BEGIN

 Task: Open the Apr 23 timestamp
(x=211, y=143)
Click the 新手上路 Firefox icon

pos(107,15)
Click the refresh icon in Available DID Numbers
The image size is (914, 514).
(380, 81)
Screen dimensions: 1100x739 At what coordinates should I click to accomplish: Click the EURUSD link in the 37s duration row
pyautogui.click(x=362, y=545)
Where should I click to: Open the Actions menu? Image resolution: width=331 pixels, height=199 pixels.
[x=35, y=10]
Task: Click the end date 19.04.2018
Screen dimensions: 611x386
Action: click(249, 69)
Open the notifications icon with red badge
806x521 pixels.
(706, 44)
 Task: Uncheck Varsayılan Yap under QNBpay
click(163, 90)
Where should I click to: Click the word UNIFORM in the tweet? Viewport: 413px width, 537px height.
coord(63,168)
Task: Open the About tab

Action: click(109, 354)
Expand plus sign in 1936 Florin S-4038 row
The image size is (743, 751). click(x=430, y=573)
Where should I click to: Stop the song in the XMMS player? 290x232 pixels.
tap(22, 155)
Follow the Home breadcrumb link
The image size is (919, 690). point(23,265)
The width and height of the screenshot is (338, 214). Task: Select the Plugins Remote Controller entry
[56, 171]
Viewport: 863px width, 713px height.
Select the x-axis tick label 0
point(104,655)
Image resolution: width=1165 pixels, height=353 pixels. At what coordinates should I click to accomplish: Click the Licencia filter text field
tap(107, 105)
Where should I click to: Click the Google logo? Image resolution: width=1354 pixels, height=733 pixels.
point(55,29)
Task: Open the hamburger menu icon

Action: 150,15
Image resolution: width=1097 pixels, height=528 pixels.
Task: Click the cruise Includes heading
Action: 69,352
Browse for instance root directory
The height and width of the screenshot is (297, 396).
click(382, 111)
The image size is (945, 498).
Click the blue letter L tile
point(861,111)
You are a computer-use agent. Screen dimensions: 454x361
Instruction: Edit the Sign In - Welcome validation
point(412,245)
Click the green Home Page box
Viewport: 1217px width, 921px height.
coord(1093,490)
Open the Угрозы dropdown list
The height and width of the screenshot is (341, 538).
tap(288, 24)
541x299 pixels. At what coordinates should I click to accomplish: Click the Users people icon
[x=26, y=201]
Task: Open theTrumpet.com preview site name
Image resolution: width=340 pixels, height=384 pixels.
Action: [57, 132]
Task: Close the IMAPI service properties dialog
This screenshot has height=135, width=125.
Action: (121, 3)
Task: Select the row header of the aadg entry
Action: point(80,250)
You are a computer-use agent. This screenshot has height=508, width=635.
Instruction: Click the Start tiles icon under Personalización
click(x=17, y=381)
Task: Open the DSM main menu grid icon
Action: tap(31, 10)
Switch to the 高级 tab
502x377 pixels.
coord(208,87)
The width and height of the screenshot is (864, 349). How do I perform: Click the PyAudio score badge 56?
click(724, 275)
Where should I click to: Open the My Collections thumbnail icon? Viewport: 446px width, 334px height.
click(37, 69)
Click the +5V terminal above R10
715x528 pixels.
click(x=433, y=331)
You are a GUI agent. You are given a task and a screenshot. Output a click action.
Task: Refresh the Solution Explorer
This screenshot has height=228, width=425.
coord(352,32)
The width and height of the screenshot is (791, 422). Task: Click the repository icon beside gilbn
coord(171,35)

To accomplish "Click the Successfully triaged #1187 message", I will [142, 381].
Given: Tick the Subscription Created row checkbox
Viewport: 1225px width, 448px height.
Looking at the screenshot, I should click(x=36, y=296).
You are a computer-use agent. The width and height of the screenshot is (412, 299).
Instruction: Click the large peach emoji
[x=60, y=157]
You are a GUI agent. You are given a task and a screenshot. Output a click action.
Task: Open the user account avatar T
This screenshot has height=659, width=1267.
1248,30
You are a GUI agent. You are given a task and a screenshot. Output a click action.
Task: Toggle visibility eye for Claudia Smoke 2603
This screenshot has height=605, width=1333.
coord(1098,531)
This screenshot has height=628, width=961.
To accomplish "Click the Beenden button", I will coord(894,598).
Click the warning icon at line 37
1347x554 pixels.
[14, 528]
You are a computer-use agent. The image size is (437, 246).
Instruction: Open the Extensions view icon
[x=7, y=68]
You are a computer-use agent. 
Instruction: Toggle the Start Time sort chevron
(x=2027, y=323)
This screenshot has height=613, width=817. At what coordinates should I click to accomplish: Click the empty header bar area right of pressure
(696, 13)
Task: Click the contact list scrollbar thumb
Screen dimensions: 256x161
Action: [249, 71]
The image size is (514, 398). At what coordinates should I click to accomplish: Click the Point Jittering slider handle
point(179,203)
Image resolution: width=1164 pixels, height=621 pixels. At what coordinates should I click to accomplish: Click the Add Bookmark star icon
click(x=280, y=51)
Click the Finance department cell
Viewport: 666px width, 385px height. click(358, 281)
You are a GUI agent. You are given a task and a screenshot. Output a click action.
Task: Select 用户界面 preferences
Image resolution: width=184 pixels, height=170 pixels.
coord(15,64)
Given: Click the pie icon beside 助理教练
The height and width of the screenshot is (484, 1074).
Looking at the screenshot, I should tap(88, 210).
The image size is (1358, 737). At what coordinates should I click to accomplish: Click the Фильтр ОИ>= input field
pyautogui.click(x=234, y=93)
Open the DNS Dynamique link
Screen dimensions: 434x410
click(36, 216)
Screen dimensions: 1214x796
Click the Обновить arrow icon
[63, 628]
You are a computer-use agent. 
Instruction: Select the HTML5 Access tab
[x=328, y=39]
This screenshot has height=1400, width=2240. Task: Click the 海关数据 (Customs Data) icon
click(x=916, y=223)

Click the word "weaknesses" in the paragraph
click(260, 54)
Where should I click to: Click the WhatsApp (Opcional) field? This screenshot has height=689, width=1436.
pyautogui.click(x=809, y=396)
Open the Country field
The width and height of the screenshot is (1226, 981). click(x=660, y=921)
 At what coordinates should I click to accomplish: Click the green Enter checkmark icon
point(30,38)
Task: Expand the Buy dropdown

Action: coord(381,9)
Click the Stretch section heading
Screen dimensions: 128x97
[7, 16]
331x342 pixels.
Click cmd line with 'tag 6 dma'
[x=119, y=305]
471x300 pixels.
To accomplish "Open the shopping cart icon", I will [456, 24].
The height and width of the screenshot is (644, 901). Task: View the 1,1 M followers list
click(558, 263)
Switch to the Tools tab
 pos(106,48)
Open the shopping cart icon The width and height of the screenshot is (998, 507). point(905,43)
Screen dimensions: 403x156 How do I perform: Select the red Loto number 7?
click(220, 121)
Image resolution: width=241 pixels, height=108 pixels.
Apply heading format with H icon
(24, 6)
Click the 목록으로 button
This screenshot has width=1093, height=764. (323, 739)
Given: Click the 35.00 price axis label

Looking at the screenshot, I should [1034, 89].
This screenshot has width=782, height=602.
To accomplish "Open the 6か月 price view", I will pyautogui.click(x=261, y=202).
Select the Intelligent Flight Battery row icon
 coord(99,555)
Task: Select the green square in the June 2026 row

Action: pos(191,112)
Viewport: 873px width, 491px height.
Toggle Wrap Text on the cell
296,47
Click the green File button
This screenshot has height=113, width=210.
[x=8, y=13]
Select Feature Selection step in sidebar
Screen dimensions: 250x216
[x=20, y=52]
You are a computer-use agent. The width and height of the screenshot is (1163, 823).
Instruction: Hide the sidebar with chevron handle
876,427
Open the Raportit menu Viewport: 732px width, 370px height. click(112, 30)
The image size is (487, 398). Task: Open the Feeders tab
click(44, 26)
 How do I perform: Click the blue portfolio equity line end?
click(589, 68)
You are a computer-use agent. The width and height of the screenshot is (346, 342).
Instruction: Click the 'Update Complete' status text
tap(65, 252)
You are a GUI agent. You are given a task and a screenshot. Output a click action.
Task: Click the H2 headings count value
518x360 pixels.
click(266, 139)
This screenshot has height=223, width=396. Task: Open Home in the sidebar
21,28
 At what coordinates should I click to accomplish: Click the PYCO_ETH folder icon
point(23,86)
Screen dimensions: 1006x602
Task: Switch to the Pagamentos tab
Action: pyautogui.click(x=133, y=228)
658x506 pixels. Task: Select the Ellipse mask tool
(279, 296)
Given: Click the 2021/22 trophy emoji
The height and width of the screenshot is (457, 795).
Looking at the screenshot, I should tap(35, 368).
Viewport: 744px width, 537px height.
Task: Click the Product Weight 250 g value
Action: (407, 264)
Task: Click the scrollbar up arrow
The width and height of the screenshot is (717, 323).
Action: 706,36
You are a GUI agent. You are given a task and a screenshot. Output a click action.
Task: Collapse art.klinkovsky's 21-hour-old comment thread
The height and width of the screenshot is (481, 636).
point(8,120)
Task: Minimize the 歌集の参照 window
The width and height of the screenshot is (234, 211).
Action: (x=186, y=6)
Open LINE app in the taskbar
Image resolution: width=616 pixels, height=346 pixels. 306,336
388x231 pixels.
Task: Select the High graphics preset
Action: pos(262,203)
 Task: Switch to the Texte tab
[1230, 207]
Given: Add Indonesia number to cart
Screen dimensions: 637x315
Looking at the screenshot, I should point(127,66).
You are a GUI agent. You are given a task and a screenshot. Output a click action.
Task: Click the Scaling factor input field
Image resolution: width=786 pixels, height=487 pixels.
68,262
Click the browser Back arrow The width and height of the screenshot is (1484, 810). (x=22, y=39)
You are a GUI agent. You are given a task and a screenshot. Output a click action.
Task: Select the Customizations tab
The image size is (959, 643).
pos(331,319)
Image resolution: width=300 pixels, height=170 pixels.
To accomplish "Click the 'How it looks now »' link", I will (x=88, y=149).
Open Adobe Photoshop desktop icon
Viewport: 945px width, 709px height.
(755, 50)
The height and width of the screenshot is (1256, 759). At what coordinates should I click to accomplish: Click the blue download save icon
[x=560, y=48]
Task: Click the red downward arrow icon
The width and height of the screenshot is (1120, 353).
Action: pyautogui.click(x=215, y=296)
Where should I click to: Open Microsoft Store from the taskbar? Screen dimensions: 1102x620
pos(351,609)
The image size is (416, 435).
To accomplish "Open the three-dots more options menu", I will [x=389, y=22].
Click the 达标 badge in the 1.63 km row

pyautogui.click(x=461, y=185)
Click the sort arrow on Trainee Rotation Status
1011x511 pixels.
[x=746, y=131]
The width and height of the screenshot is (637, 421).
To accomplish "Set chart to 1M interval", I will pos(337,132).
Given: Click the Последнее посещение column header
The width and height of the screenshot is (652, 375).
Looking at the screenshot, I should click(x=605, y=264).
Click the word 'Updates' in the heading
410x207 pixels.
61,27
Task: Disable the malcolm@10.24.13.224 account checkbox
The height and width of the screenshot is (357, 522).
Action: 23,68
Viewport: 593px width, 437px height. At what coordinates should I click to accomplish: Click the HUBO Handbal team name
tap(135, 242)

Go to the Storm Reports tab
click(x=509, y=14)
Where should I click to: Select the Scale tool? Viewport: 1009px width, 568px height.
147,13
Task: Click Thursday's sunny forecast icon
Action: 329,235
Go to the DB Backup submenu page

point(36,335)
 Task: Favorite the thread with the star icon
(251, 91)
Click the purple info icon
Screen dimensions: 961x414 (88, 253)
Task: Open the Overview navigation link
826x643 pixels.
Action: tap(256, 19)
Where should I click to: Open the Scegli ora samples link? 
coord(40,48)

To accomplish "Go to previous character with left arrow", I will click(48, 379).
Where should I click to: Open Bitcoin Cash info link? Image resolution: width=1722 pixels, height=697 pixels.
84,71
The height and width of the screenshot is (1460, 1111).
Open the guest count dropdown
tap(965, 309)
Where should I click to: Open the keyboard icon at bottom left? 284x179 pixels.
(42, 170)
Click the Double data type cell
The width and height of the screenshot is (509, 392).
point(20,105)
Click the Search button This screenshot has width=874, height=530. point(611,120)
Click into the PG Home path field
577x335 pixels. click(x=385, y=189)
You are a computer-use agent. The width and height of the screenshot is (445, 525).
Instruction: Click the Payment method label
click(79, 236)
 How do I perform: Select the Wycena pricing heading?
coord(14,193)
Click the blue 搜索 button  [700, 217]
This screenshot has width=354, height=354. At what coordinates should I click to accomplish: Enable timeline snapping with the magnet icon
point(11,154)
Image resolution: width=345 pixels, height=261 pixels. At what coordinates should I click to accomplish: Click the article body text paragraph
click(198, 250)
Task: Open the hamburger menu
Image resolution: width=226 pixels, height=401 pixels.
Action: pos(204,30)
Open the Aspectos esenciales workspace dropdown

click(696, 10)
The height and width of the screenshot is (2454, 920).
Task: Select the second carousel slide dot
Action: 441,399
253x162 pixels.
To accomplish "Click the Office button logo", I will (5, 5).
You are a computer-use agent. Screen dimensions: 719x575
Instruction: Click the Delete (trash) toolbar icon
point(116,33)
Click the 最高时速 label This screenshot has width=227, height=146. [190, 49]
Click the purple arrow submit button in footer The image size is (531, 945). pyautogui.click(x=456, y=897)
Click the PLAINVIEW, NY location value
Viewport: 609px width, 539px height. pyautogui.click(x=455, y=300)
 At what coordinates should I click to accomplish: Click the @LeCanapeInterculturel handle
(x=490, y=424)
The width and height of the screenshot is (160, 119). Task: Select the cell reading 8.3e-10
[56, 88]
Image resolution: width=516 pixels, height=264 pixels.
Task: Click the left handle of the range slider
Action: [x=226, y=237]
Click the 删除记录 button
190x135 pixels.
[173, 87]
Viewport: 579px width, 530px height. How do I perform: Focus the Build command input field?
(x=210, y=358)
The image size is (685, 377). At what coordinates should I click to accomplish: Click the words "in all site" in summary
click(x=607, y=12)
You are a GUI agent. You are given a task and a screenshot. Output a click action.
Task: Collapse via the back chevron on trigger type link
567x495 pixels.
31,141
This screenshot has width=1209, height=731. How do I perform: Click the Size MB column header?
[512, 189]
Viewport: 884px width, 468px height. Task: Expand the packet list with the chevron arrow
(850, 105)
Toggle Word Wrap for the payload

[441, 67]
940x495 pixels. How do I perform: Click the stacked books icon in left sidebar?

END

- _TASK INSTRUCTIONS_
Find the lines above with the word "Collapse". Copy them out.

- _REPLY TO THE TASK_
Task: Collapse art.klinkovsky's 21-hour-old comment thread
Task: Collapse via the back chevron on trigger type link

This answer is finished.